**** EXTRACTED RECORDS ****

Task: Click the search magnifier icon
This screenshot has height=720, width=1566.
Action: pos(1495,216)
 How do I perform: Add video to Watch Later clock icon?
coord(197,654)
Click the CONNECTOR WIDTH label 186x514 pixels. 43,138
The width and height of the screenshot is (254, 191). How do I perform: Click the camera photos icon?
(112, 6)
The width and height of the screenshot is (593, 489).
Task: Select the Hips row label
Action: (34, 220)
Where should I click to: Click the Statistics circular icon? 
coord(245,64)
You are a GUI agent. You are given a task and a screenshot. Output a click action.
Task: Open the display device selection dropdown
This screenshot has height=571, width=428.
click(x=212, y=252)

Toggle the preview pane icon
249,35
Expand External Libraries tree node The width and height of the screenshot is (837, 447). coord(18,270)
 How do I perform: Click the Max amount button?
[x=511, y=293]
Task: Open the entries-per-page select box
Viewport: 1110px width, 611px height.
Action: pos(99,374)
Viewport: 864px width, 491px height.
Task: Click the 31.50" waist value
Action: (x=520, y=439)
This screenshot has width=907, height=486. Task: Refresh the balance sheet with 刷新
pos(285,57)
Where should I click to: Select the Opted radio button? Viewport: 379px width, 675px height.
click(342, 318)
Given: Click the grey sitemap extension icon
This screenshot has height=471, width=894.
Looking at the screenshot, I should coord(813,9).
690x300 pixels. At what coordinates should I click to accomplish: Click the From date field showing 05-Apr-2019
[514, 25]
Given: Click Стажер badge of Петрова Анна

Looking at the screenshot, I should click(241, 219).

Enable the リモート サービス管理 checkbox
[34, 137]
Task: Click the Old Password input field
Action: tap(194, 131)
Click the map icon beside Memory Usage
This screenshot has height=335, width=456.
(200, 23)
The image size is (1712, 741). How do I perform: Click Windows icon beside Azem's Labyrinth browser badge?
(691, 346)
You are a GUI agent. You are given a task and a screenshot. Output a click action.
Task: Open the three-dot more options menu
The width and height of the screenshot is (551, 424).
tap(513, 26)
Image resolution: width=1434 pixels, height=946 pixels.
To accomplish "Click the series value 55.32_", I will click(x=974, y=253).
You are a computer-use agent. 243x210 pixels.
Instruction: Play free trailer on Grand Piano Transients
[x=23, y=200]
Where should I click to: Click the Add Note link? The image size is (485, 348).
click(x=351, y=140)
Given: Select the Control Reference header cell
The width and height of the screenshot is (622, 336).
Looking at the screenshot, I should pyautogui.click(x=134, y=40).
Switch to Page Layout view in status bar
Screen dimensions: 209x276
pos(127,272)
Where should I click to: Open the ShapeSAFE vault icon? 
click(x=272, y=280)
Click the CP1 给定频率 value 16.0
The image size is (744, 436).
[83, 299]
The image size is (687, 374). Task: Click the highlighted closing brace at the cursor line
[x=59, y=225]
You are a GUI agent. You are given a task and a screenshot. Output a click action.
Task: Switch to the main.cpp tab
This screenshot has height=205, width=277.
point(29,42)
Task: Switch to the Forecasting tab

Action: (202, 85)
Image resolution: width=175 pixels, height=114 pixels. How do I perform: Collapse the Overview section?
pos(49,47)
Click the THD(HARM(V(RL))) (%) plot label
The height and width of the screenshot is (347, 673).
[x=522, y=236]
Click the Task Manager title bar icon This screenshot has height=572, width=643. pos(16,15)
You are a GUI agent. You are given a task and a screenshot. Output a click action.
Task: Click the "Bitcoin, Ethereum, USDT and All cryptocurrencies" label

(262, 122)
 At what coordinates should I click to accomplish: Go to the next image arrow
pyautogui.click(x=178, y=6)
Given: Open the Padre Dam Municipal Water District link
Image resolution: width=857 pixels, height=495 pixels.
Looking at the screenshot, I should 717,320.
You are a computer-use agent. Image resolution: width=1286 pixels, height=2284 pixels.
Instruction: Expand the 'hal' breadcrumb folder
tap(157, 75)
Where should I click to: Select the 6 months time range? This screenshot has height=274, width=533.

****

§ WHAT IS EXPECTED: The response should be every record above restated exactly.

§ TASK RESPONSE:
Task: Click the search magnifier icon
This screenshot has height=720, width=1566.
Action: pos(1495,216)
 How do I perform: Add video to Watch Later clock icon?
coord(197,654)
Click the CONNECTOR WIDTH label 186x514 pixels. 43,138
The width and height of the screenshot is (254, 191). How do I perform: Click the camera photos icon?
(112, 6)
The width and height of the screenshot is (593, 489).
Task: Select the Hips row label
Action: (34, 220)
Where should I click to: Click the Statistics circular icon? 
coord(245,64)
You are a GUI agent. You are given a task and a screenshot. Output a click action.
Task: Open the display device selection dropdown
This screenshot has height=571, width=428.
click(x=212, y=252)

Toggle the preview pane icon
249,35
Expand External Libraries tree node The width and height of the screenshot is (837, 447). coord(18,270)
 How do I perform: Click the Max amount button?
[x=511, y=293]
Task: Open the entries-per-page select box
Viewport: 1110px width, 611px height.
Action: pos(99,374)
Viewport: 864px width, 491px height.
Task: Click the 31.50" waist value
Action: (x=520, y=439)
This screenshot has width=907, height=486. Task: Refresh the balance sheet with 刷新
pos(285,57)
Where should I click to: Select the Opted radio button? Viewport: 379px width, 675px height.
click(342, 318)
Given: Click the grey sitemap extension icon
This screenshot has height=471, width=894.
Looking at the screenshot, I should coord(813,9).
690x300 pixels. At what coordinates should I click to accomplish: Click the From date field showing 05-Apr-2019
[514, 25]
Given: Click Стажер badge of Петрова Анна

Looking at the screenshot, I should click(241, 219).

Enable the リモート サービス管理 checkbox
[34, 137]
Task: Click the Old Password input field
Action: tap(194, 131)
Click the map icon beside Memory Usage
This screenshot has height=335, width=456.
(200, 23)
The image size is (1712, 741). How do I perform: Click Windows icon beside Azem's Labyrinth browser badge?
(691, 346)
You are a GUI agent. You are given a task and a screenshot. Output a click action.
Task: Open the three-dot more options menu
The width and height of the screenshot is (551, 424).
tap(513, 26)
Image resolution: width=1434 pixels, height=946 pixels.
To accomplish "Click the series value 55.32_", I will click(x=974, y=253).
You are a computer-use agent. 243x210 pixels.
Instruction: Play free trailer on Grand Piano Transients
[x=23, y=200]
Where should I click to: Click the Add Note link? The image size is (485, 348).
click(x=351, y=140)
Given: Select the Control Reference header cell
The width and height of the screenshot is (622, 336).
Looking at the screenshot, I should pyautogui.click(x=134, y=40).
Switch to Page Layout view in status bar
Screen dimensions: 209x276
pos(127,272)
Where should I click to: Open the ShapeSAFE vault icon? 
click(x=272, y=280)
Click the CP1 给定频率 value 16.0
The image size is (744, 436).
[83, 299]
The image size is (687, 374). Task: Click the highlighted closing brace at the cursor line
[x=59, y=225]
You are a GUI agent. You are given a task and a screenshot. Output a click action.
Task: Switch to the main.cpp tab
This screenshot has height=205, width=277.
point(29,42)
Task: Switch to the Forecasting tab

Action: (202, 85)
Image resolution: width=175 pixels, height=114 pixels. How do I perform: Collapse the Overview section?
pos(49,47)
Click the THD(HARM(V(RL))) (%) plot label
The height and width of the screenshot is (347, 673).
[x=522, y=236]
Click the Task Manager title bar icon This screenshot has height=572, width=643. pos(16,15)
You are a GUI agent. You are given a task and a screenshot. Output a click action.
Task: Click the "Bitcoin, Ethereum, USDT and All cryptocurrencies" label

(262, 122)
 At what coordinates should I click to accomplish: Go to the next image arrow
pyautogui.click(x=178, y=6)
Given: Open the Padre Dam Municipal Water District link
Image resolution: width=857 pixels, height=495 pixels.
Looking at the screenshot, I should 717,320.
You are a computer-use agent. Image resolution: width=1286 pixels, height=2284 pixels.
Instruction: Expand the 'hal' breadcrumb folder
tap(157, 75)
Where should I click to: Select the 6 months time range? This screenshot has height=274, width=533.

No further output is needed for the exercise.